Authors Marketing Group

 

Lynard Barnes

 

Website: www.tricespublishing.com

Contact the Author: lynardbarnes@tricespublishing.com

Products:      Rolun (Authorhouse, 1999)

About the Author

Lynard Barnes was born in rural Social Circle, Georgia where he spent his first seven years before moving to Chicago in 1957. A product of the “turbulent” 60s’ he served thirteen months in the Republic of Vietnam as a U.S. Marine and has spent the last forty years synthesizing the experience as a microcosm of life in general. His novels, ROLUN and PHOBUS LOCK are snippets of that synthesis. He started writing short stories at seventeen with numerous rejections to Alfred Hitchcock and Fate magazines, among others.

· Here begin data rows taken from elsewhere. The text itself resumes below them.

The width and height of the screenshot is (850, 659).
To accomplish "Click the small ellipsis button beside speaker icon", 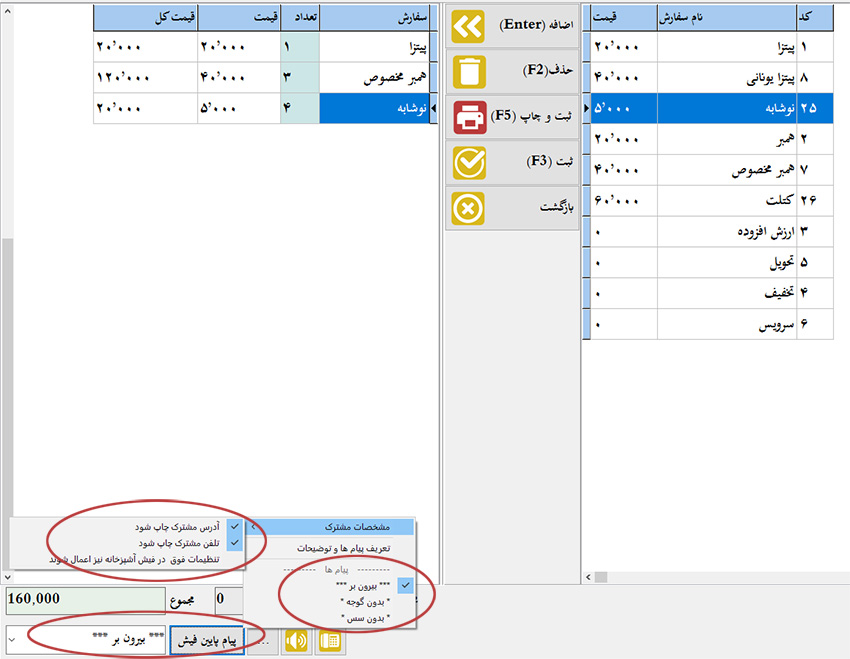I will click(x=264, y=640).
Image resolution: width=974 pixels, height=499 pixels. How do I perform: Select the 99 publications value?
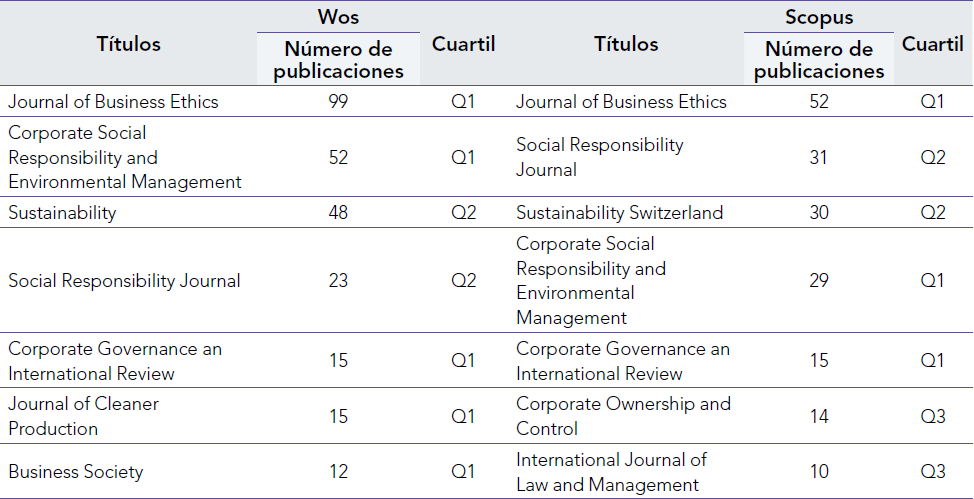coord(338,101)
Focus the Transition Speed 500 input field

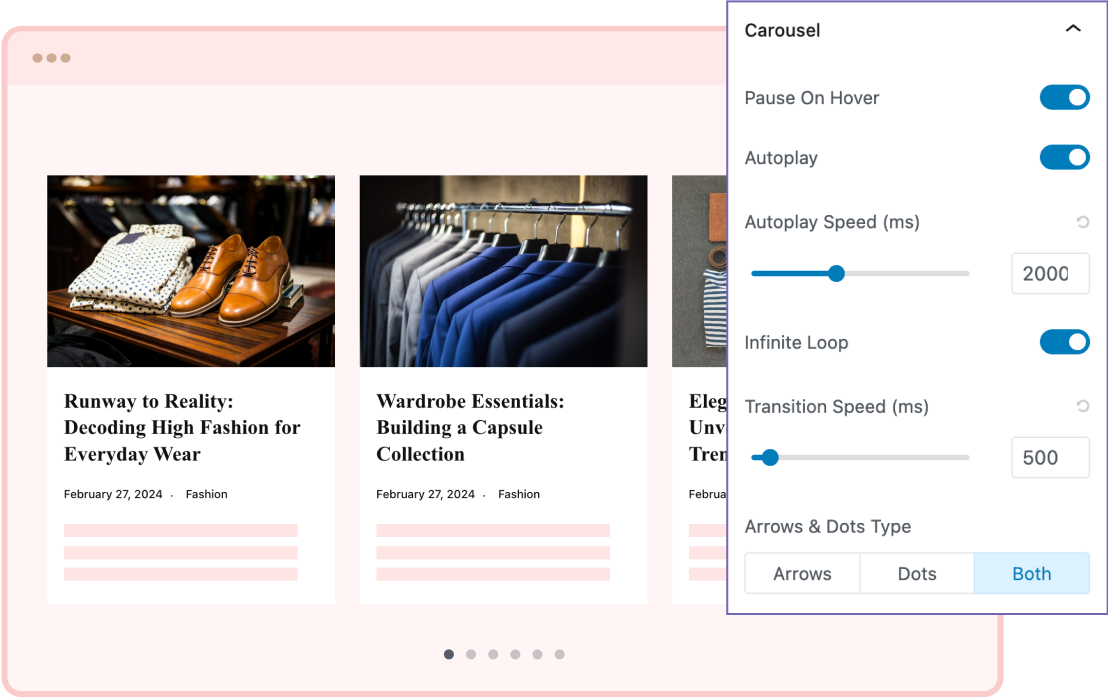tap(1049, 457)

After military service, he wrote computer tutorial articles for national magazines. One of those articles, published in the November 1981 issue of 80 Microcomputers, inspired a few “system” programmers to breakout of the computer-oriented approach to programming and look at real-world emulations. He developed and marketed computer software and taught adult education classes for the City Colleges of Chicago and the Chicago Public Library. In 1994, he launched [Trices Book Review Journal,] which has been in continual publication in one form or another. The TBRJ has become a source of quotes in numerous online blogs by authors and book readers. To date, he has completed four novels, two of which are published, and continues work on two others. ROLUN is the second in his sequence of novels. Lynard lives with his wife in Chicago where he is a program analyst.

About the Book

It is the twenty-second century.

It is a time of perfect minds in perfect bodies. Practically every aspect of life is ran by committees and councils—entities without personalities, only acronyms. Into this society of pristine dedication and ostentatious perfection, into this post-America type democracy calling itself the “brotherhood”, falls Rolun.

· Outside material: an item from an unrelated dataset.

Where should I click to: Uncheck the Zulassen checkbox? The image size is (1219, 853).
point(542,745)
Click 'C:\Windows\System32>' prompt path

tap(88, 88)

Born into the wealthy and powerful Jarvis pharmaceutical dynasty, the seventeen year old Rolun Jarvis, at the age of passage, is rendered sterile. A genetic flaw makes her undesirable as a progenitor. She accepts this consequence of her physical imperfection because she is totally in tune with the "mindset" of the times: the perfect mind in the perfect body.

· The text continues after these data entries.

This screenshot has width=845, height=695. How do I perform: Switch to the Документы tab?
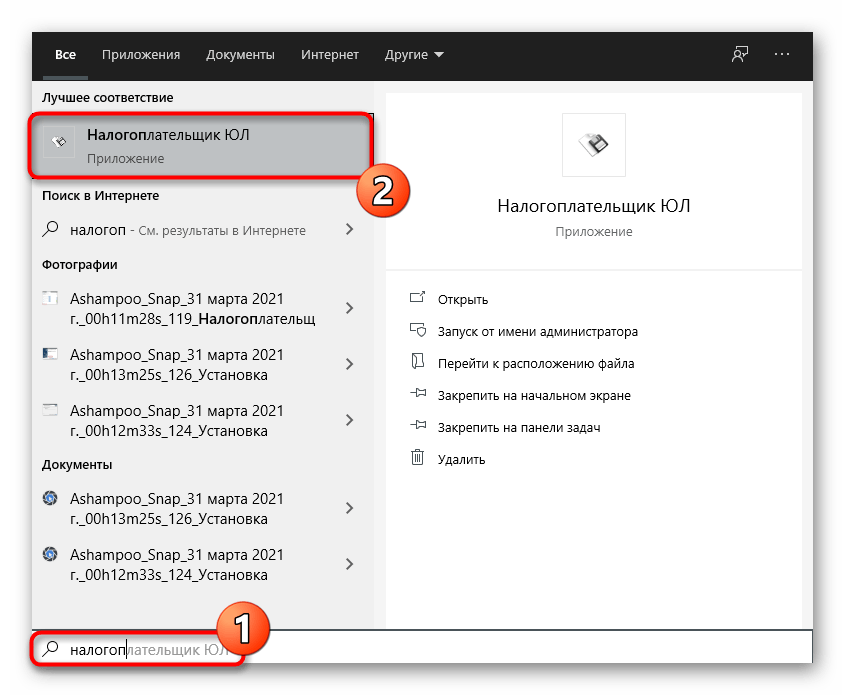click(x=240, y=54)
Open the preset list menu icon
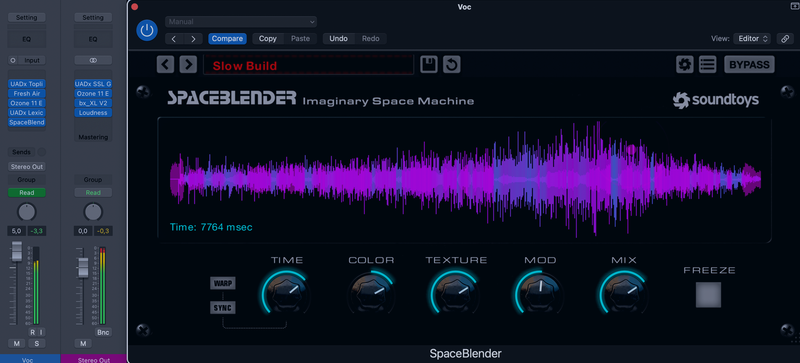 click(708, 65)
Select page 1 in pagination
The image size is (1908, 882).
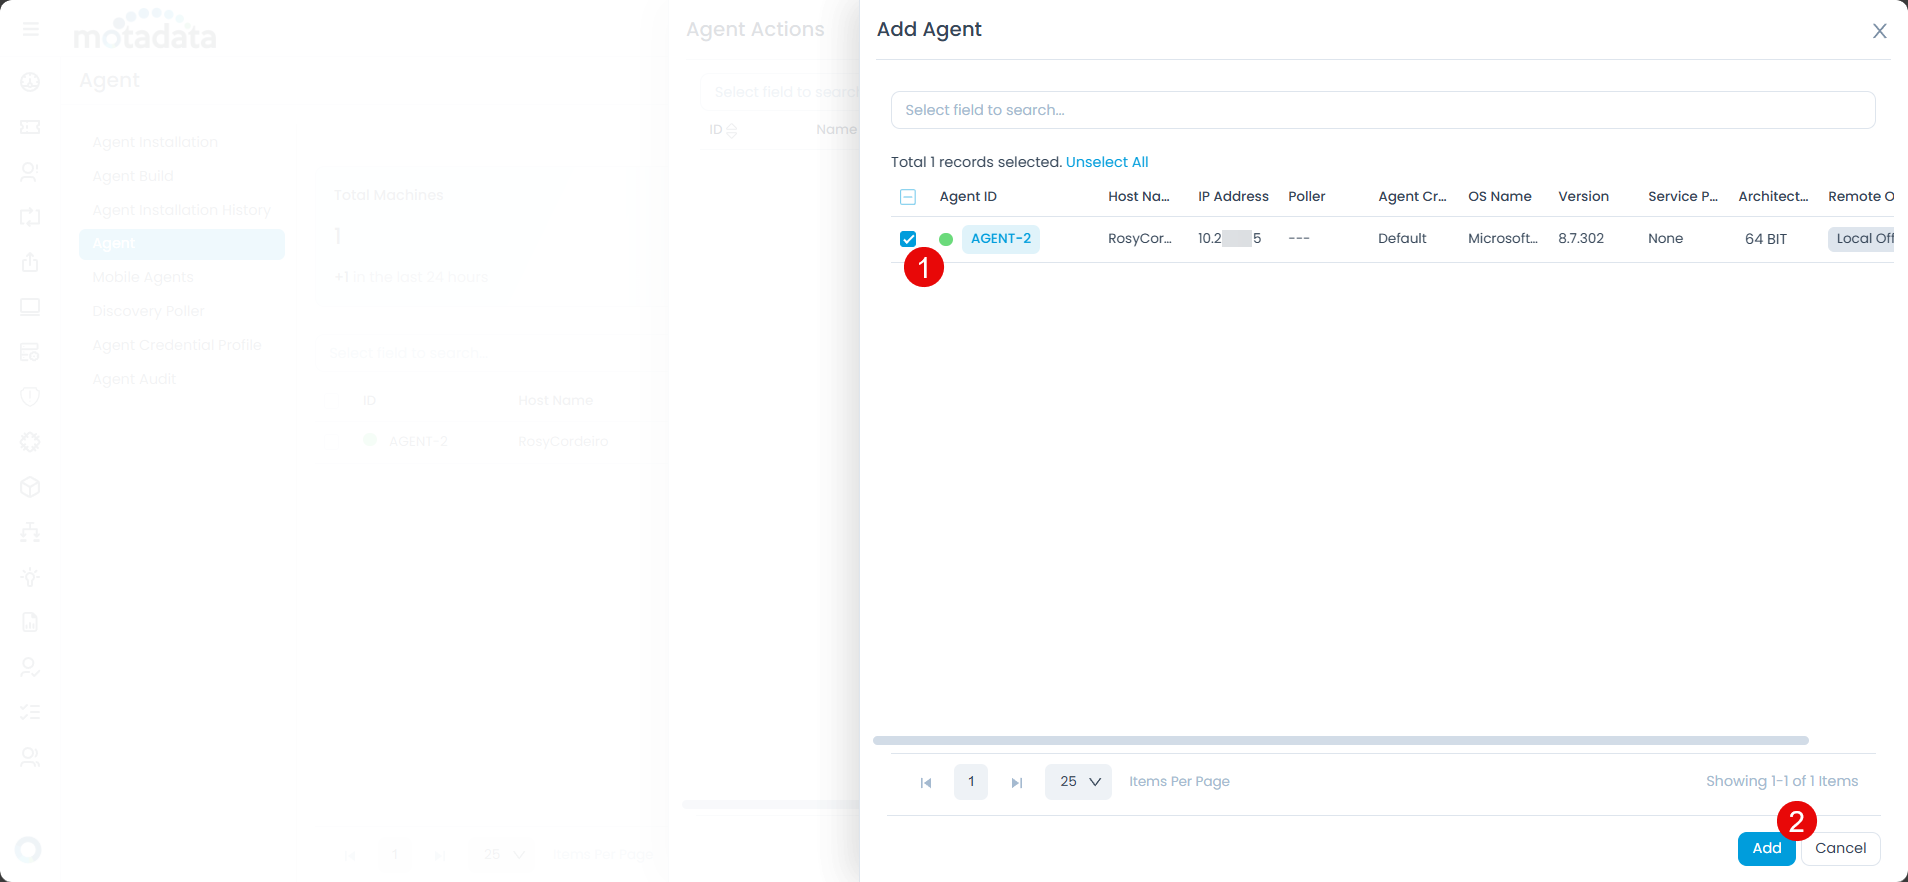pos(971,782)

At the same time she is prevented from having children, she is told she has been elevated to one of the highest, though materially inconsequential, positions the society has to offer. She has been made a candidate to the High Council of the World Body of Governing Democracies. It is the most secret of secret councils; the most powerful of all councils and though many candidates are selected and groomed, few serve. Dennis Samson, her eighty-six year old "guardian" to the council and, unknown to Rolun, a senior High Council member himself, will guide her career for the next six years as she goes through indoctrination college and on to her temporary community service job as a military instructor. She comes to realize that not only is she being ostracized from the society to which she is devoted, but that there are powerful forces intent on destroying both her father and herself.